▶ _Provided text_:
Being human offers homo sapiens variety, or some elasticity, in social life, though sociologists claim that people’s personalities disappear with no one else around. Imagining this evacuation, I see a person alone in a self-chosen shelter, motionless on a chair, like a houseplant with prehensile thumbs.

Diane Sawyer, an unctuous American TV news anchor, once asked a mob assassin: “But haven’t you ever thought, ‘How can I do this? Who am I?’” The man looked at her with incredulity, then said: “I’m a gangster.” Now, it’s true that people (a.k.a. human beings) named themselves human and also defined humanity, but this tautological affair entails neuroses: Do we have a natural state? To say there isn’t one doesn’t quell anxiety, and “just act natural” and “be yourself” remain resilient punch lines to the shaggy-dog story called existence. There are instincts and drives, the basics from which Sigmund Freud theorized — but, oh, the complex array of acts that might satisfy these!

The bandwidth of human behavior includes self-image recognition and cerebration, prized differences from other animals (both premises are currently under investigation). With bigger brains, people have concocted notions about self-reflection and self-awareness, which allowed for “I think; therefore, I am.” Not “I think what; therefore, I am what?” One would have thought that might matter.

Human beings have, like other animals, sexual and excretory organs that either share the same orifice or sit near enough to confuse identification by children. In evolutionary terms, apparently, there have been no great improvements. Also, shit still stinks, which, given the horrors humans commit, seems appropriate.

▶ _Prompt_:
Decide whether each statement agrees with the passage on being human, and answer yes or no with the words from the passage that settle it, quoted exactly. 1. Diane Sawyer is described as a British TV news anchor. 2. The mob assassin replied to her question by calling himself a gangster. 3. The passage says evolution has brought great improvements to human sexual and excretory organs.

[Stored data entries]
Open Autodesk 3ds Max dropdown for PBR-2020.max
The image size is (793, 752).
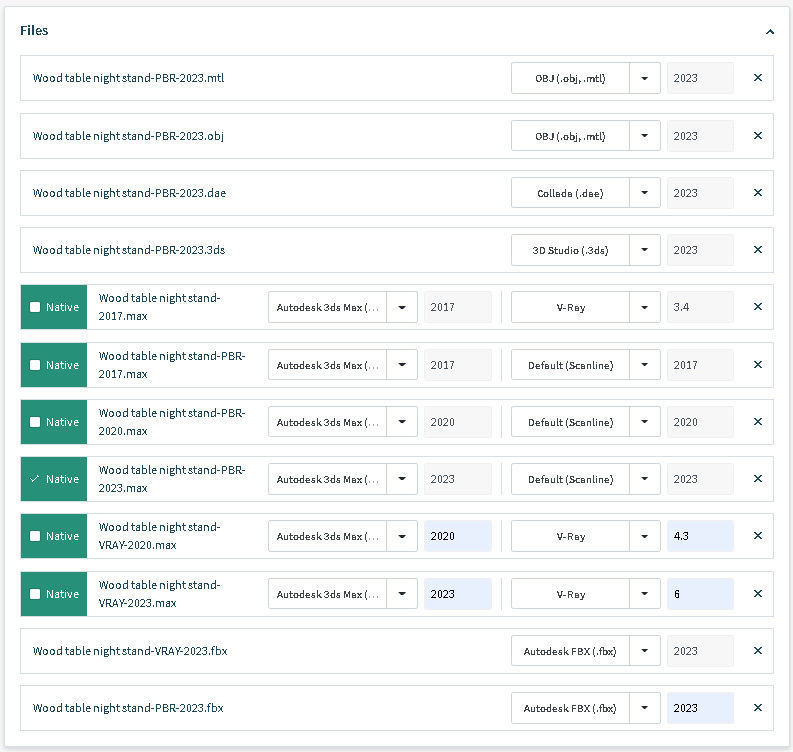coord(402,422)
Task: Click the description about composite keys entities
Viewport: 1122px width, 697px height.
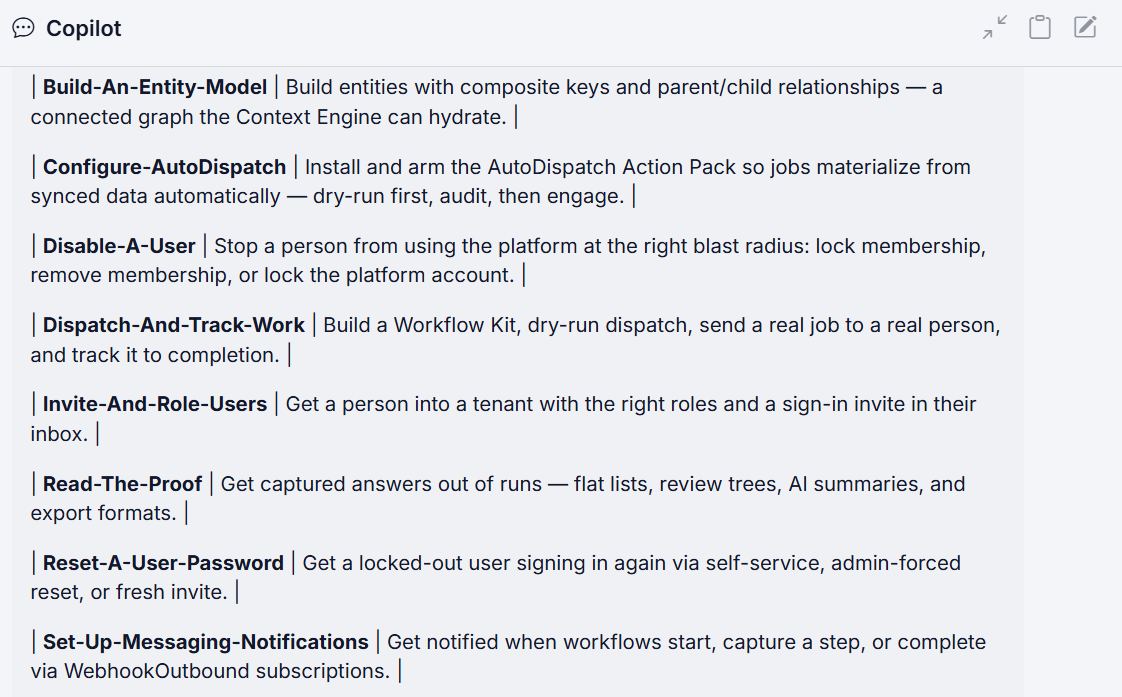Action: click(x=487, y=102)
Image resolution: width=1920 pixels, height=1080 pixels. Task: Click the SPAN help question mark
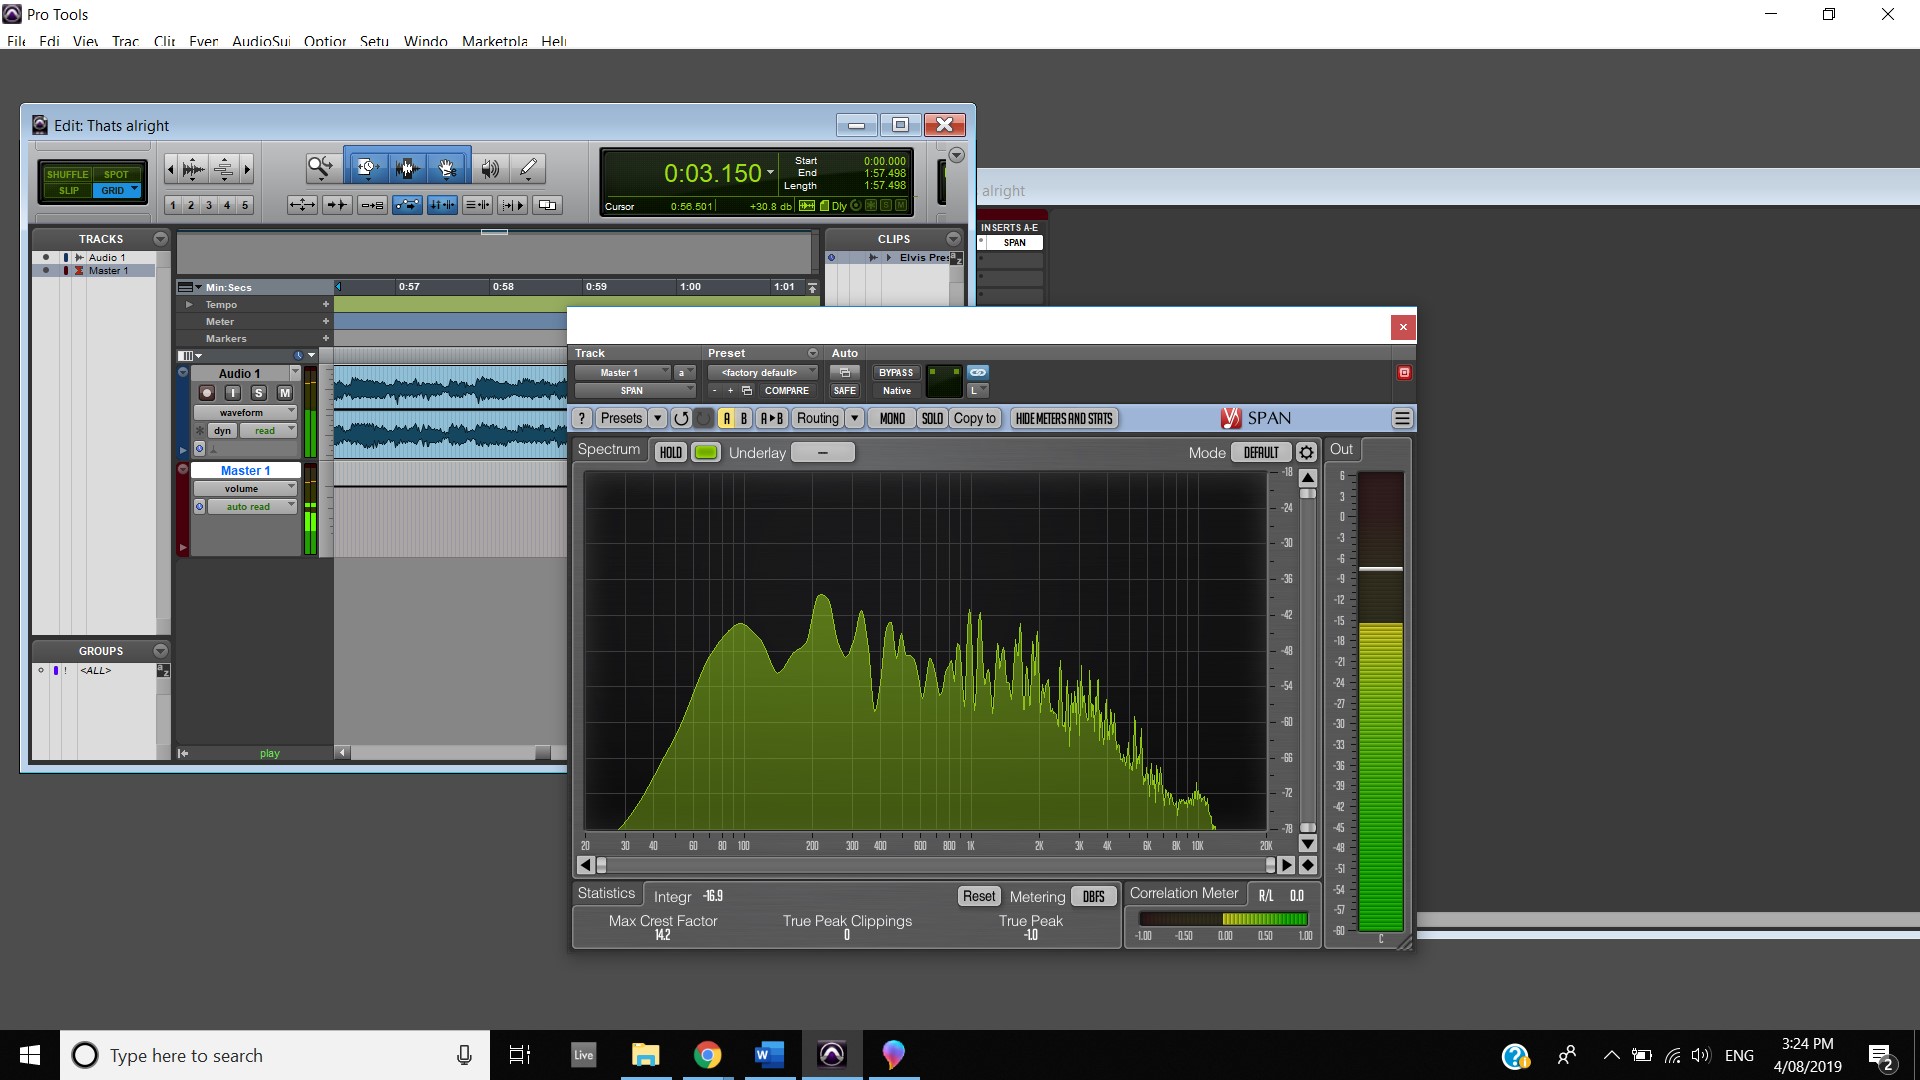(x=582, y=419)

▶ _Solution to the exercise_:
1. No: "an unctuous American TV news anchor"
2. Yes: "I’m a gangster."
3. No: "In evolutionary terms, apparently, there have been no great improvements."